In celebration of National Women’s History Month, please join us in celebrating the amazing women at WestCare Nevada. Today’s featured women is Heather Cirmo!
Heather has been with WestCare since September 2021. She currently works as a Qualified Mental Health Professional (QMHP) at our Women and Children’s Campus (WCC) in Las Vegas, Nevada.
Read below for an interview we had with Heather to learn more about her journey at WestCare and what empowers her to do the work she does.
What is a memorable moment of your WestCare journey?
Despite having a cat, Zodiac, who I love with all my heart, I have no children of my own. I love seeing the children around WCC, but my working relationship with them is minimal. However, I always feel honored when clients take the time to bring their children into my office to say hello. One of the most memorable moments of my WestCare journey was when a client had some pictures printed out of her newborn daughter and gave me one to keep in my office. I felt honored that she wanted to share such a special part of her life with me.
As a woman, what/who has empowered you?
I feel very lucky to have had some amazing female bosses who have empowered me throughout my social work journey. I feel empowered by my friends, family, and coworkers. Physical activity also empowers me. I both skate and officiate with the local flat-track roller derby team, and my teammates and coaches empower me and encourage me to do my best and push myself beyond my perceived limits. Roller derby reminds me that practice, determination, and hard work are so much more valuable than perfection, and it also reminds me that falling is a natural part of learning new skills and trying new things.
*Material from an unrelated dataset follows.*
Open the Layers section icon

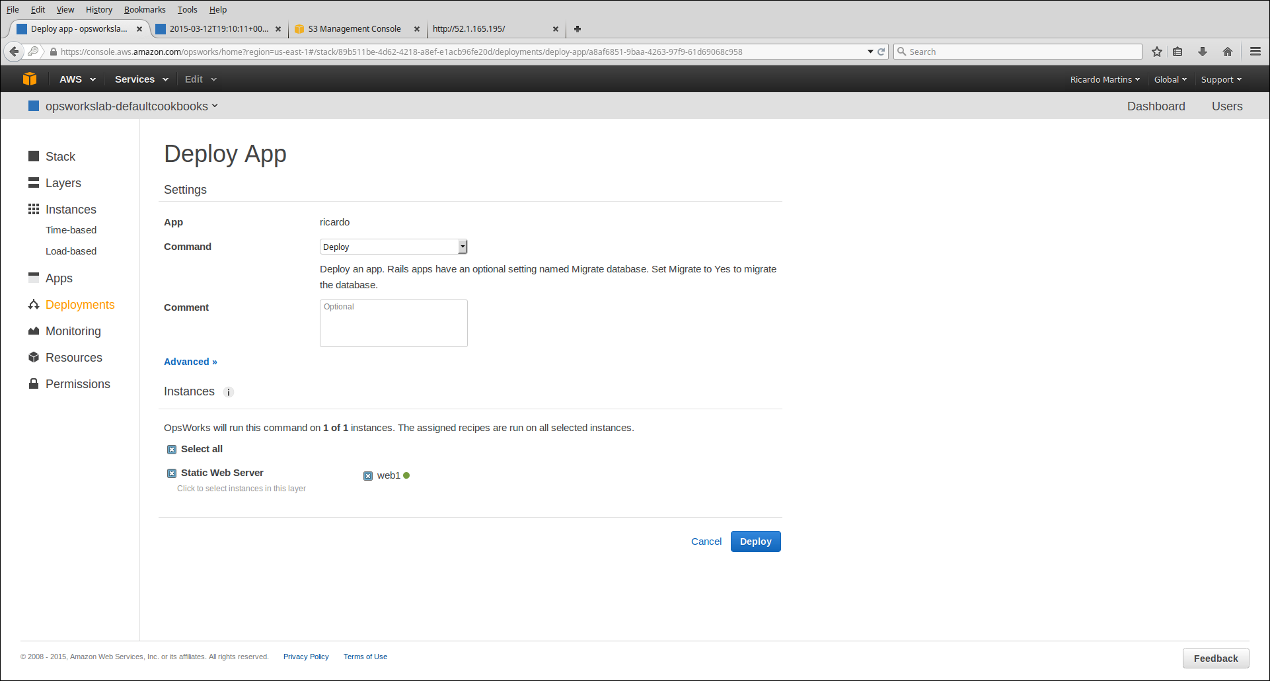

Falling is not as important as how quickly I get back up.
What words of encouragement do you have to share with other women?
I would encourage other women to push themselves to try new things and take on new challenges. There are people who believe in you and will support you, even if you haven’t found them yet. Find your community and surround yourself with people who lift you up. Be relentless in the pursuit of what makes your heart happy and don’t let perfectionism or self-doubt inhibit your positivity. Ask for and accept help when you need it; no one expects you to do it all on your own.
What does uplifting the human spirit mean to you?
To me, uplifting the human spirit means reminding people of their worth and their abilities. The clients that I work with never lost these things, but they’ve often times forgotten about them. Uplifting the human spirit means relentless advocacy to promote self-empowerment. I try to uplift the human spirit by treating all client with the dignity and respect that they deserve regardless of history, diagnosis, and behavioral presentation. Every client is capable of happiness and success, and uplifting the human spirit means motivating them to pursue this goal.
Anything else you’d like to share?
I am so grateful to be a part of the WestCare family. Not only is it a wonderful place to work, but it’s amazing to watch each client’s journey as she grows and progresses through the program. I love the uniqueness of the Women and Children’s Campus in that it allows for the reunification of mothers with their children and is an amazing gift that can be granted to mothers committed to changing their lives for the betterment of both themselves and their children.
Heather has been an amazing team and family member of WestCare Nevada and we are honored for her service and dedication. We celebrate her this March and know that she will continue to help uplift the human spirit of those who come to utilize our services.